Die Landschaft rauschte wie meine Gedanken an mir vorbei. Wie Gedanken, die sich nicht fassen lassen, für einen Augenblick gegenwärtig, doch im nächsten bereits vorübergezogen. Mit ihnen geht jedes Mal ein Stück von mir, bis ich nur noch in die Leere blicke und sich ein angenehm dumpfes Gefühl in meinem Kopf ausbreitet. Einfach nichts denken, vor sich hinstarren und die Welt an sich vorbei ziehen sehen.
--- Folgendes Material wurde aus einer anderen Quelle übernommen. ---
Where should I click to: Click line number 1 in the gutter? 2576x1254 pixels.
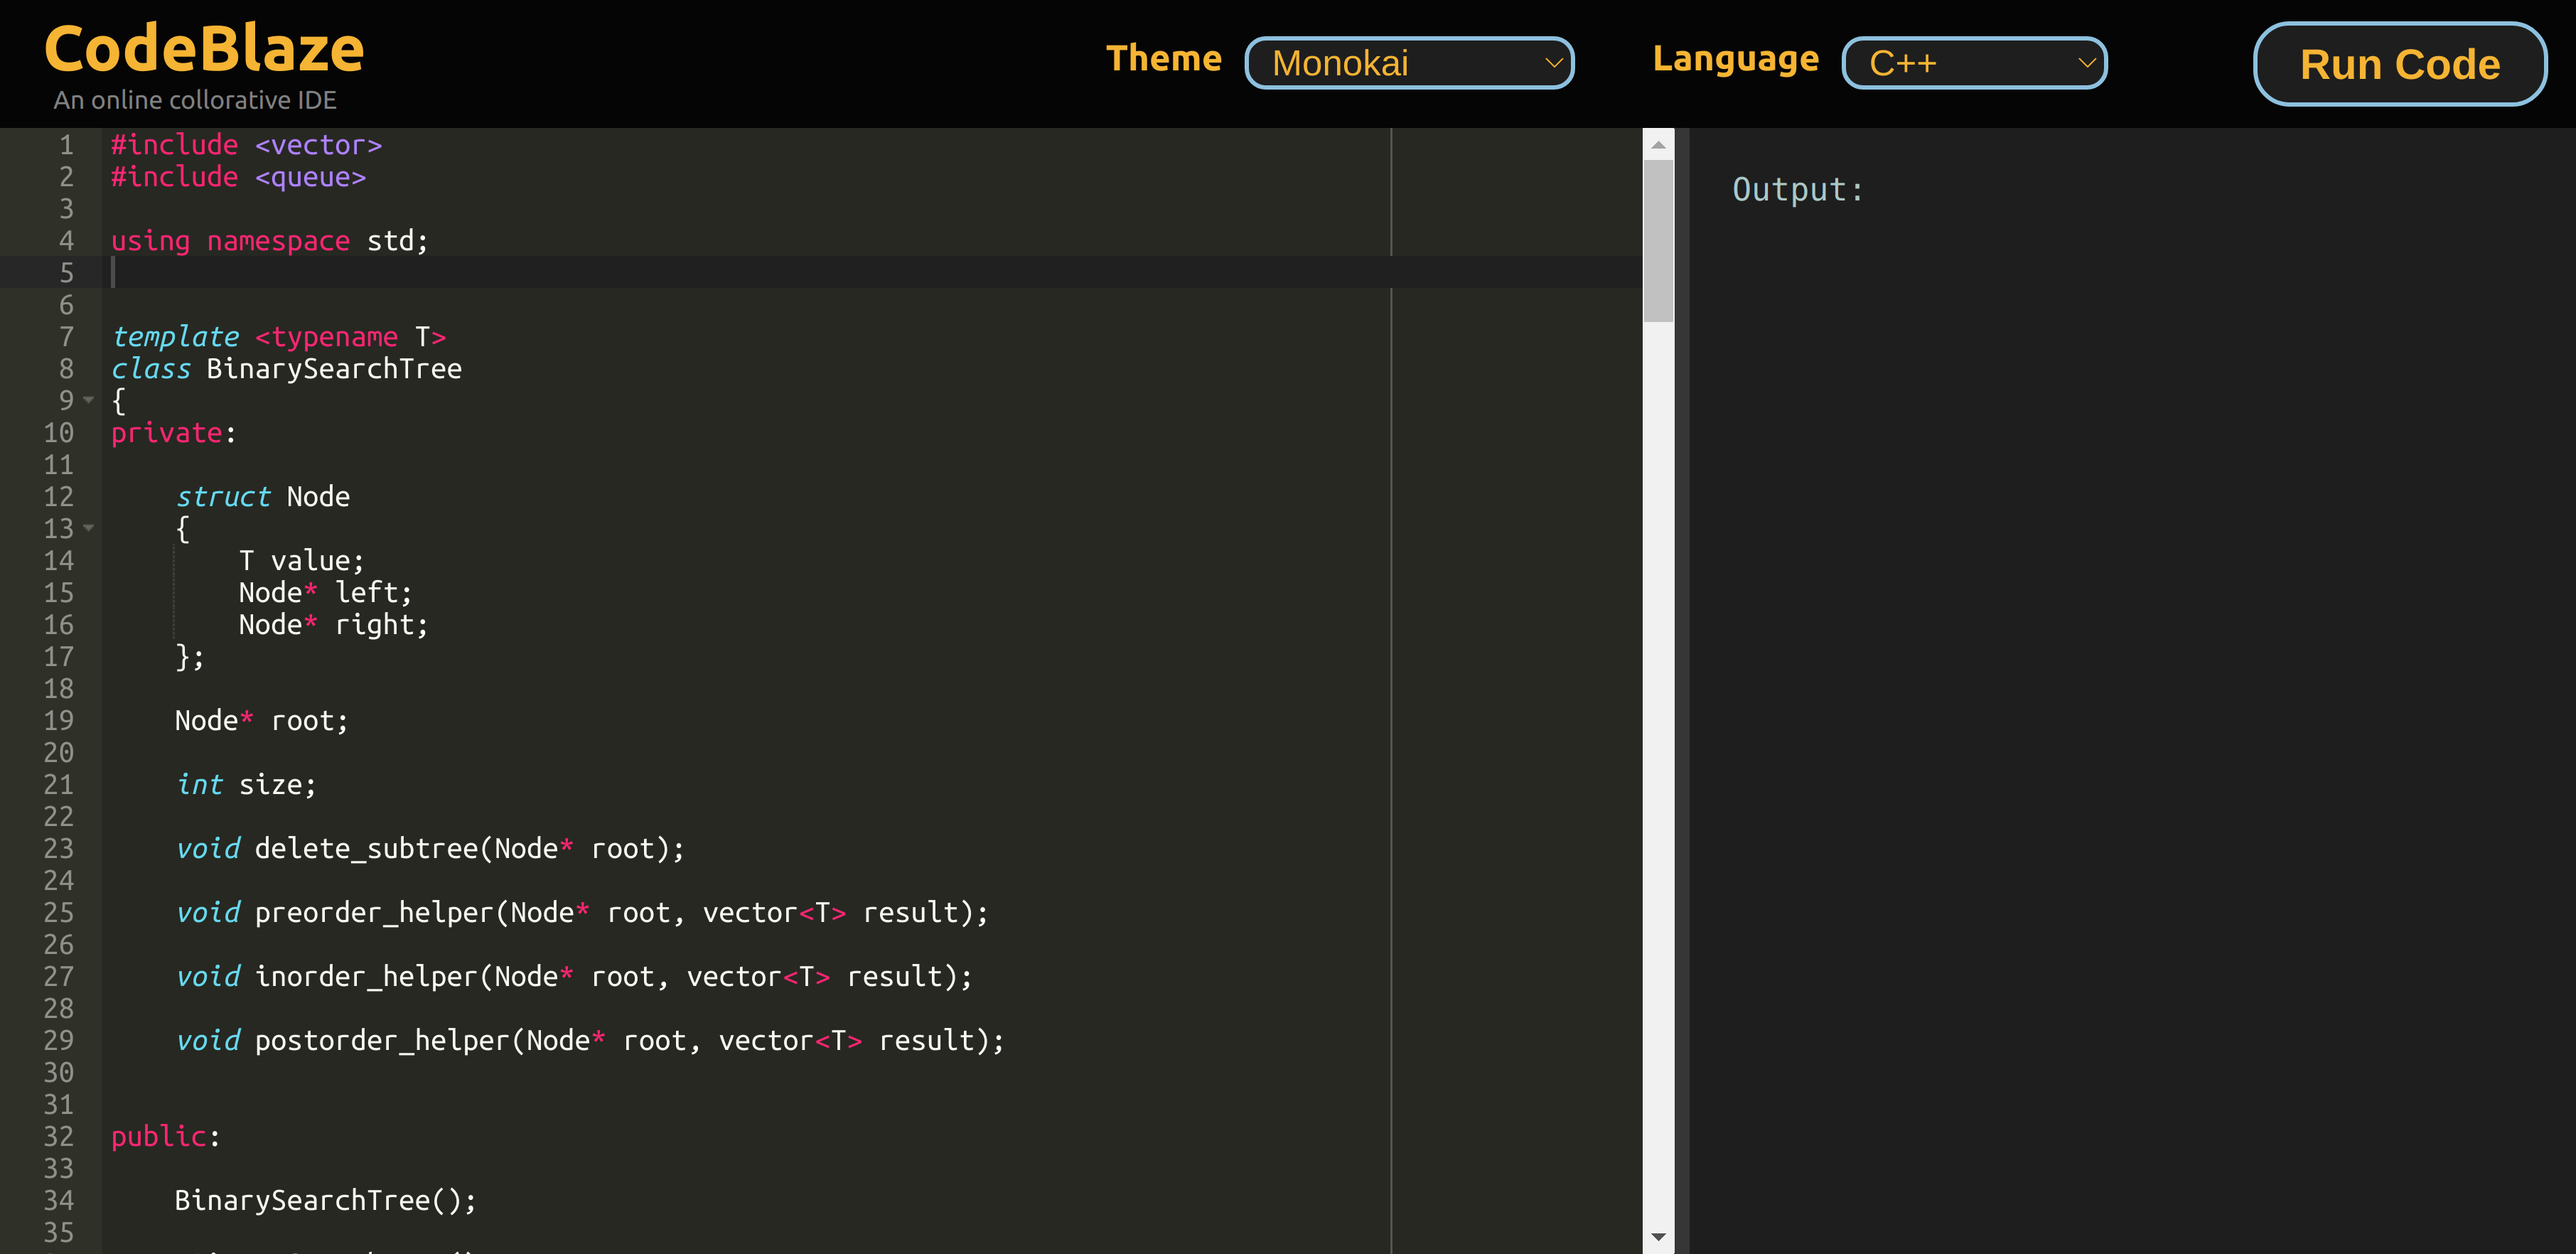point(66,144)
„Nächster Halt: Bremen Hauptbahnhof“ Die monotone Frauenstimme aus dem Lautsprecher holte mich zurück in die Welt, die eben noch an mir vorüberzog als gehörte sie nicht zu mir. Ich saß im Zug, mir gegenüber Keira, wir sind in Bremen angekommen. „Wir müssen hier raus“, brummte ich und stand auf. Ohne darauf zu achten ob sie mir folgte, schlurfte ich in Richtung Tür und als der Zug mit einem Ruck zum Stillstand kam, setzte ich einen Fuß hinaus in die angenehm kühle Luft eines Herbstabends. Das rege Treiben auf dem Bahnsteig nahm ich nur beiläufig wahr, ging bewusst meinen Weg hinaus aus dem Bahnhof in die Dämmerung, weg von den belebten Straßen in schmale Seitengassen; atmete die süßliche Luft, die immer wieder neue Gerüche vorbeitrug, fühlte Laub unter meinen Sohlen, konzentrierte mich völlig auf meine Wahrnehmung, hörte hastige Tritte hinter mir und wusste ohne mich umzusehen, dass Keira mir folgte. Ihre Schritte klangen gehetzt, meine dagegen ganz und gar entspannt, ich kannte meinen Weg, ging schließlich fast jeden Freitag meinen Weg in die Freiheit.
Eine Freiheit, die man daran erkennt, dass die Straßen immer enger und leerer werden, dunkel und verlassen wirken, bis man plötzlich vor einer alten Fabrikhalle steht, aus der Musik und Stimmen erklingen.
Vor dem großen Tor sah ich mich das erste Mal um, meine Vorfreude auf den Abend brachte mich dazu Keira mit einem glücklichen Grinsen das kleine Stück Paradies auf Erden vorzustellen. „Et voilà“, strahlte ich. „Wir sind da!”
Ihr Blick wanderte an dem rostigen, vollgesprayten Gebäude entlang, sie lauschte angestrengt der Musik und erwiderte dann ebenso lächelnd, “Genau hier wollte ich hin!“
Erst in diesem Moment wurde mir bewusst, dass ich tatsächlich jemandem Einlass in mein wohlgehütetes Privatleben verschaffte, doch bevor ich näher darüber nachdenken konnte, hörte ich eine raue Stimme meinen Namen brüllen. „Saaaaaam, dass man dich hier mal wieder sieht“, die Stimme gehörte eindeutig zu Tom, dem wohl einzigen Menschen, den ich eventuell als Freund bezeichnen würde, zumindest was die Abende in dieser Halle betraf.
„Hey“, rief ich ihm entgegen. „Was dachtest du denn, dass ich das hier aufgebe, niemals!“ Sein Blick wurde ernst als er beinah flüsternd antwortete, „Nein, aber dass du das Leben aufgibst!“
Mit diesen Worten hatte er einen wunden Punkt getroffen und das wusste er auch. Ich sah ihn finster an, wollte nicht darüber nachdenken, einfach nur den Abend genießen. „Komm“, zischte ich in Richtung Keira, die in dieser Situation etwas untergegangen war und drängte mich an Tom vorbei ins Innere der Halle.
“Sam, hey“, „Yeah, Sam“, „Sam, was geht?“, tönte es mir aus allen Richtungen entgegen, doch ich bedachte keinen mit einem Blick, sondern ging zielstrebig zur Bar und bestellte zwei Bier. Ohne nachzudenken, drückte ich Keira eins in die Hand und kippte das Zweite mit einigen großen Schlucken runter. Jetzt konnte der Spaß ja losgehen!